My four year old has recently become obsessed with, of all things, time. Perhaps this is my fault. You see, she is my "dilly-dally", the one who becomes distracted by everything. And, if you are running late in the morning, you could probably look to her for the reason. It's hard to get upset, though, when you realize that's how God designed her. The last month or so, she has finally learned that there is this thing that God created for us humans that is the glue that binds this universe together. Without time- everything would be chaos. She may not understand this, totally, but she's beginning to ask about today verses tomarrow, Monday verses Friday. She knows that Mommy has Saturday and Sunday off from work and that Sunday is "kids church". She knows preschool falls on Monday and Wednesday. She also knows to watch the clock on the tv and when it says 8 it is bedtime. She also knows that if it says 9 she has missed 8 and bedtime.
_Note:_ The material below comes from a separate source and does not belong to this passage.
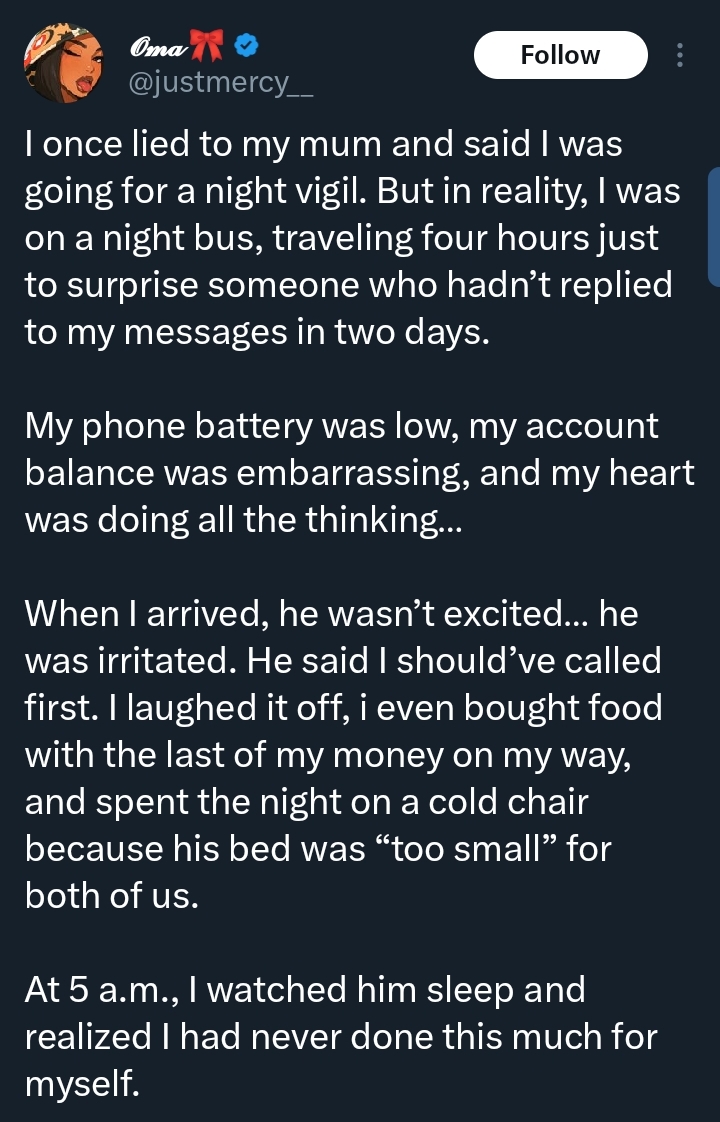This screenshot has width=720, height=1122.
Task: Click the display name Oma
Action: [x=153, y=48]
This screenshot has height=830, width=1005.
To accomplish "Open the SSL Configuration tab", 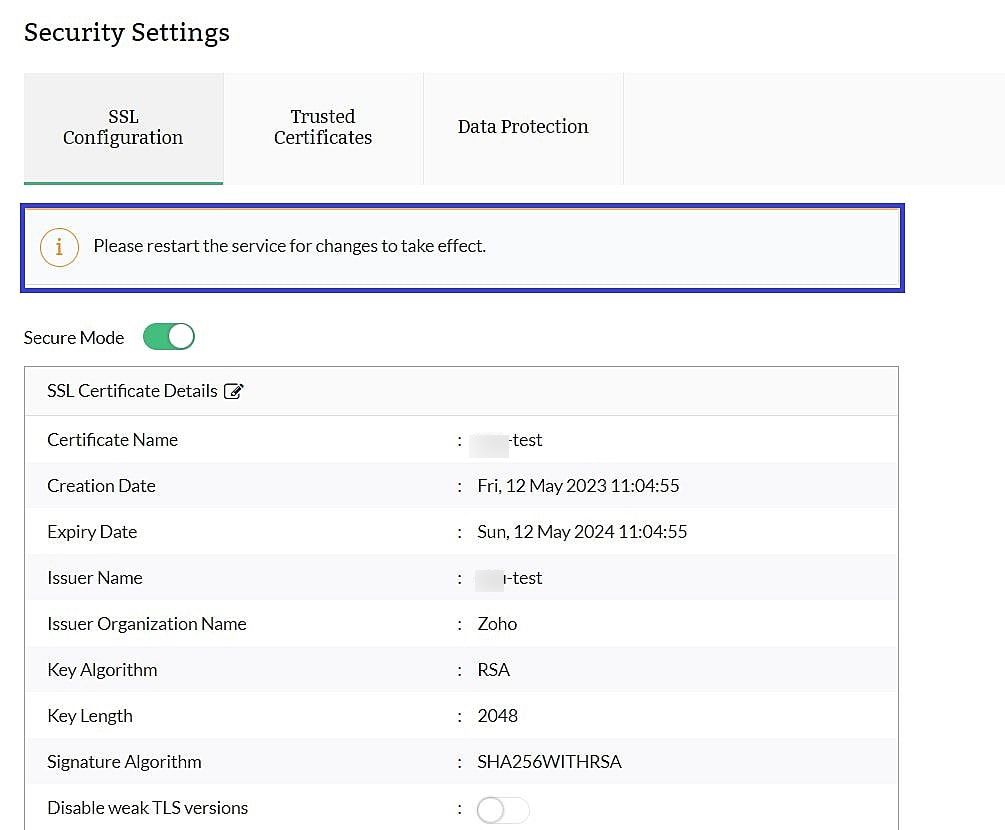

With this new found realization it's also changed her perspective on how long someone she loves is gone. When I leave for work in the morning, a simple "I'll be home later" sufficed. Now, it's not so simple. "BYE MOM! I LOVE YOU! When will you be home?" "I'll be home later, sweetie." "No. What TIME will you be home?"Hmmm...now she's locking me in on a time. I think about what I have to do that day and if I have to make any stops. I have to phrase this one carefully, though, because she has a memory like an elephant. This child remembers things that happened when she was a baby when I can't even remember what I ate for lunch yesterday. "I'll be home when the clock will say 5, 3, and 0. If I'm going to be late, I will call you." I kiss the munchkin on the top of the forehead, and she is satisfied.She anticipates my return. She loves me, loves being with me, and misses me when I am gone. How much more should we be like this with our Heavenly Father. The older I get, the more I learn about how marvelous and wonderful He is, the more I anticipate His Return. For God, time has no meaning, but in His infinite wisdom, He created it for us. Someday we will not count our somedays...sometime very soon it will not have meaning for us either. We will still have our memories, but we will not be able to remember when. But for now, we wait. Rachael waits for her mommy to come home. We wait until Abba sends His son to come for us. Blessed be the day.